TASK BRIEF — Give these lines as a JSON list of strings, one string per line, with blank lines omitted. Include every item.

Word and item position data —
/---

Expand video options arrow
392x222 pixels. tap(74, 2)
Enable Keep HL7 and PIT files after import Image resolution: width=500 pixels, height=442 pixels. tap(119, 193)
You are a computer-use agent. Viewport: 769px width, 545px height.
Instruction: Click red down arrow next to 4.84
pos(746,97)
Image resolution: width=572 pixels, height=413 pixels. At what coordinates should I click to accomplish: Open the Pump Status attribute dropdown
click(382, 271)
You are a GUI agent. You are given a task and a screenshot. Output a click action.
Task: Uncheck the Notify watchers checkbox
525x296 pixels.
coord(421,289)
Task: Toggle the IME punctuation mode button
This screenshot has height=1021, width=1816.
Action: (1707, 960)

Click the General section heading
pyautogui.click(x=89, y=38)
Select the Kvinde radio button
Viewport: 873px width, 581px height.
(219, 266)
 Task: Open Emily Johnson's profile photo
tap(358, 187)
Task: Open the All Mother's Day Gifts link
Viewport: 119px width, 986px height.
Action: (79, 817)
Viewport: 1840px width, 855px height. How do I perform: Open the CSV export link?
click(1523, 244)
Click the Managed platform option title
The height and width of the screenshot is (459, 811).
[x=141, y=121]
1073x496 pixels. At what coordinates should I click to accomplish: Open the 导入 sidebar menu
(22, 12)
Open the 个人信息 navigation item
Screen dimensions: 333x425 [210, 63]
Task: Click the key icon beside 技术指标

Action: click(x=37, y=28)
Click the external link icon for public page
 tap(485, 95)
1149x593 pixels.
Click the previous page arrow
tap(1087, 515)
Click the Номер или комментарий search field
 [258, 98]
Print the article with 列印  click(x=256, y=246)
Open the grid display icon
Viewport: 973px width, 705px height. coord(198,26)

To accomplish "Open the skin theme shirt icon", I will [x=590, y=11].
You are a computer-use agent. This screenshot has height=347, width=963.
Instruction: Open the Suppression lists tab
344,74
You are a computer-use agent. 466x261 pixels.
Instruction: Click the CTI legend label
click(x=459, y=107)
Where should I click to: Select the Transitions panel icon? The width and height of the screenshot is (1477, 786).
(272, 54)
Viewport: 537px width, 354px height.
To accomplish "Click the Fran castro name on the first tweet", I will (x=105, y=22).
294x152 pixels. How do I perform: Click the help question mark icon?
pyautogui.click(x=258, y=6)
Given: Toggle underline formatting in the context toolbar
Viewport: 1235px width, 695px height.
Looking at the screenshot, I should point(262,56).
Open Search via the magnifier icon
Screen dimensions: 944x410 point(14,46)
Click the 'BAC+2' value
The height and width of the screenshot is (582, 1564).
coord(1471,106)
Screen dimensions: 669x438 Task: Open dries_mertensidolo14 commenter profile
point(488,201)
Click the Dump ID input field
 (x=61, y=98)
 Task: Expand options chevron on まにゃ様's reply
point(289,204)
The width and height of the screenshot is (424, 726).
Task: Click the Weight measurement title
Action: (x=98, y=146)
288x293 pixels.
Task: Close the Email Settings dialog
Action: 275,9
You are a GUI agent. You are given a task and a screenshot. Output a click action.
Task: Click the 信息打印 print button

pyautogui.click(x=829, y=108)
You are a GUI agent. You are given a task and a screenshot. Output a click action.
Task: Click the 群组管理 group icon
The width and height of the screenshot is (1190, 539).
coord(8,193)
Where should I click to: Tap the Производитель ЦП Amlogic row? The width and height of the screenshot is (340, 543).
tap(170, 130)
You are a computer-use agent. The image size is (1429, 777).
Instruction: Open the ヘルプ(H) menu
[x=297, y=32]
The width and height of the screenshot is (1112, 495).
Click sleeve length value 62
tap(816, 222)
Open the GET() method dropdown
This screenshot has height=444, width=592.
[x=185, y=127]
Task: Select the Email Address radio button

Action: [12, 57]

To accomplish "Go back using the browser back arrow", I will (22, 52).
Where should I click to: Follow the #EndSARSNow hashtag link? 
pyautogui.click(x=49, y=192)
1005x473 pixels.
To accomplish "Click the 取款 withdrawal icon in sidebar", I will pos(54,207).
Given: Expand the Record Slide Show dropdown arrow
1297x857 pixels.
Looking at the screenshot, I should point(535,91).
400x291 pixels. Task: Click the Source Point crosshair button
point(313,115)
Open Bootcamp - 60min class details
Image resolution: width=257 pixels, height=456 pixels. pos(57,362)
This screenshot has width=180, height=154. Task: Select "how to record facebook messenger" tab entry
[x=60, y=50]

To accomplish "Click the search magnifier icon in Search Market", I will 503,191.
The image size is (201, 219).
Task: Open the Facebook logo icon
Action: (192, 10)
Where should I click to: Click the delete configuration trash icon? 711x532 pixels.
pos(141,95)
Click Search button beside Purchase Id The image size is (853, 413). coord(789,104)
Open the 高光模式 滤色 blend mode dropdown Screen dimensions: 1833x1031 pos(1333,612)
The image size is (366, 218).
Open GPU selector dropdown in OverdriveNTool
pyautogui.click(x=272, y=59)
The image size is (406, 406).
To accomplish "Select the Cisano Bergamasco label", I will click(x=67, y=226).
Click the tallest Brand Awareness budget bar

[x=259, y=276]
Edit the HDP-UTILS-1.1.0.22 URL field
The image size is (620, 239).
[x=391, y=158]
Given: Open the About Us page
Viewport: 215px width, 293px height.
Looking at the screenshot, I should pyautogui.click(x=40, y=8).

\---

ANSWER FOR THE TASK —
[
  "Expand video options arrow",
  "392x222 pixels. tap(74, 2)",
  "Enable Keep HL7 and PIT files after import Image resolution: width=500 pixels, height=442 pixels. tap(119, 193)",
  "You are a computer-use agent. Viewport: 769px width, 545px height.",
  "Instruction: Click red down arrow next to 4.84",
  "pos(746,97)",
  "Image resolution: width=572 pixels, height=413 pixels. At what coordinates should I click to accomplish: Open the Pump Status attribute dropdown",
  "click(382, 271)",
  "You are a GUI agent. You are given a task and a screenshot. Output a click action.",
  "Task: Uncheck the Notify watchers checkbox",
  "525x296 pixels.",
  "coord(421,289)",
  "Task: Toggle the IME punctuation mode button",
  "This screenshot has height=1021, width=1816.",
  "Action: (1707, 960)",
  "Click the General section heading",
  "pyautogui.click(x=89, y=38)",
  "Select the Kvinde radio button",
  "Viewport: 873px width, 581px height.",
  "(219, 266)",
  " Task: Open Emily Johnson's profile photo",
  "tap(358, 187)",
  "Task: Open the All Mother's Day Gifts link",
  "Viewport: 119px width, 986px height.",
  "Action: (79, 817)",
  "Viewport: 1840px width, 855px height. How do I perform: Open the CSV export link?",
  "click(1523, 244)",
  "Click the Managed platform option title",
  "The height and width of the screenshot is (459, 811).",
  "[x=141, y=121]",
  "1073x496 pixels. At what coordinates should I click to accomplish: Open the 导入 sidebar menu",
  "(22, 12)",
  "Open the 个人信息 navigation item",
  "Screen dimensions: 333x425 [210, 63]",
  "Task: Click the key icon beside 技术指标",
  "Action: click(x=37, y=28)",
  "Click the external link icon for public page",
  " tap(485, 95)",
  "1149x593 pixels.",
  "Click the previous page arrow",
  "tap(1087, 515)",
  "Click the Номер или комментарий search field",
  " [258, 98]",
  "Print the article with 列印  click(x=256, y=246)",
  "Open the grid display icon",
  "Viewport: 973px width, 705px height. coord(198,26)",
  "To accomplish \"Open the skin theme shirt icon\", I will [x=590, y=11].",
  "You are a computer-use agent. This screenshot has height=347, width=963.",
  "Instruction: Open the Suppression lists tab",
  "344,74",
  "You are a computer-use agent. 466x261 pixels.",
  "Instruction: Click the CTI legend label",
  "click(x=459, y=107)",
  "Where should I click to: Select the Transitions panel icon? The width and height of the screenshot is (1477, 786).",
  "(272, 54)",
  "Viewport: 537px width, 354px height.",
  "To accomplish \"Click the Fran castro name on the first tweet\", I will (x=105, y=22).",
  "294x152 pixels. How do I perform: Click the help question mark icon?",
  "pyautogui.click(x=258, y=6)",
  "Given: Toggle underline formatting in the context toolbar",
  "Viewport: 1235px width, 695px height.",
  "Looking at the screenshot, I should point(262,56).",
  "Open Search via the magnifier icon",
  "Screen dimensions: 944x410 point(14,46)",
  "Click the 'BAC+2' value",
  "The height and width of the screenshot is (582, 1564).",
  "coord(1471,106)",
  "Screen dimensions: 669x438 Task: Open dries_mertensidolo14 commenter profile",
  "point(488,201)",
  "Click the Dump ID input field",
  " (x=61, y=98)",
  " Task: Expand options chevron on まにゃ様's reply",
  "point(289,204)",
  "The width and height of the screenshot is (424, 726).",
  "Task: Click the Weight measurement title",
  "Action: (x=98, y=146)",
  "288x293 pixels.",
  "Task: Close the Email Settings dialog",
  "Action: 275,9",
  "You are a GUI agent. You are given a task and a screenshot. Output a click action.",
  "Task: Click the 信息打印 print button",
  "pyautogui.click(x=829, y=108)",
  "You are a GUI agent. You are given a task and a screenshot. Output a click action.",
  "Task: Click the 群组管理 group icon",
  "The width and height of the screenshot is (1190, 539).",
  "coord(8,193)",
  "Where should I click to: Tap the Производитель ЦП Amlogic row? The width and height of the screenshot is (340, 543).",
  "tap(170, 130)",
  "You are a computer-use agent. The image size is (1429, 777).",
  "Instruction: Open the ヘルプ(H) menu",
  "[x=297, y=32]",
  "The width and height of the screenshot is (1112, 495).",
  "Click sleeve length value 62",
  "tap(816, 222)",
  "Open the GET() method dropdown",
  "This screenshot has height=444, width=592.",
  "[x=185, y=127]",
  "Task: Select the Email Address radio button",
  "Action: [12, 57]",
  "To accomplish \"Go back using the browser back arrow\", I will (22, 52).",
  "Where should I click to: Follow the #EndSARSNow hashtag link? ",
  "pyautogui.click(x=49, y=192)",
  "1005x473 pixels.",
  "To accomplish \"Click the 取款 withdrawal icon in sidebar\", I will pos(54,207).",
  "Given: Expand the Record Slide Show dropdown arrow",
  "1297x857 pixels.",
  "Looking at the screenshot, I should point(535,91).",
  "400x291 pixels. Task: Click the Source Point crosshair button",
  "point(313,115)",
  "Open Bootcamp - 60min class details",
  "Image resolution: width=257 pixels, height=456 pixels. pos(57,362)",
  "This screenshot has width=180, height=154. Task: Select \"how to record facebook messenger\" tab entry",
  "[x=60, y=50]",
  "To accomplish \"Click the search magnifier icon in Search Market\", I will 503,191.",
  "The image size is (201, 219).",
  "Task: Open the Facebook logo icon",
  "Action: (192, 10)",
  "Where should I click to: Click the delete configuration trash icon? 711x532 pixels.",
  "pos(141,95)",
  "Click Search button beside Purchase Id The image size is (853, 413). coord(789,104)",
  "Open the 高光模式 滤色 blend mode dropdown Screen dimensions: 1833x1031 pos(1333,612)",
  "The image size is (366, 218).",
  "Open GPU selector dropdown in OverdriveNTool",
  "pyautogui.click(x=272, y=59)",
  "The image size is (406, 406).",
  "To accomplish \"Select the Cisano Bergamasco label\", I will click(x=67, y=226).",
  "Click the tallest Brand Awareness budget bar",
  "[x=259, y=276]",
  "Edit the HDP-UTILS-1.1.0.22 URL field",
  "The image size is (620, 239).",
  "[x=391, y=158]",
  "Given: Open the About Us page",
  "Viewport: 215px width, 293px height.",
  "Looking at the screenshot, I should pyautogui.click(x=40, y=8)."
]